> PROBLEM DESCRIPTION:
Please give an exact printout of the records, without any pictures.

> RAW DATA:
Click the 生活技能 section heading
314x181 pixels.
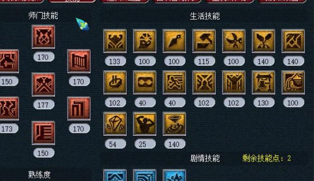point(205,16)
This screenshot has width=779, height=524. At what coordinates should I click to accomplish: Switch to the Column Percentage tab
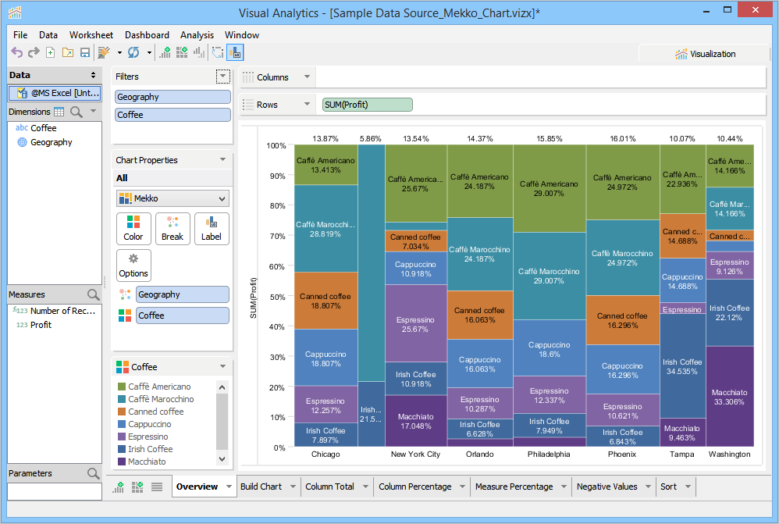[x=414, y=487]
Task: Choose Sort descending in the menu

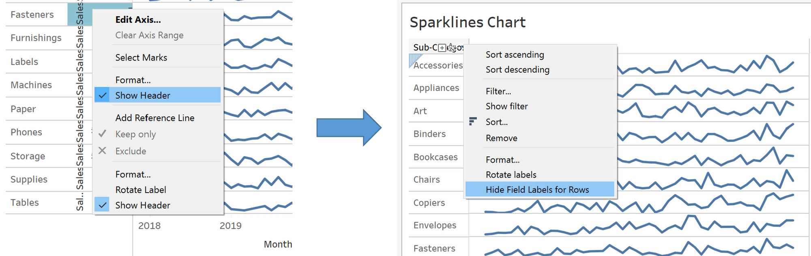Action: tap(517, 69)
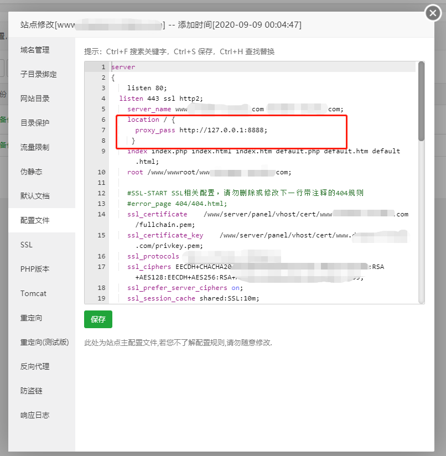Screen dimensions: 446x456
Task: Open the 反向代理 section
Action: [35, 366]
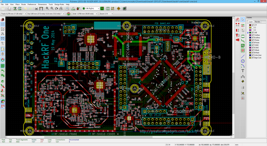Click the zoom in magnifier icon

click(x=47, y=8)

> SOLUTION BELOW:
Click the 生活技能 section heading
314x181 pixels.
point(205,16)
This screenshot has width=779, height=524. At what coordinates should I click to accomplish: Switch to the Column Percentage tab
[x=414, y=487]
Task: Choose Sort descending in the menu

Action: tap(517, 69)
Screen dimensions: 446x456
Task: Open the 反向代理 section
Action: [35, 366]
Click the zoom in magnifier icon

click(x=47, y=8)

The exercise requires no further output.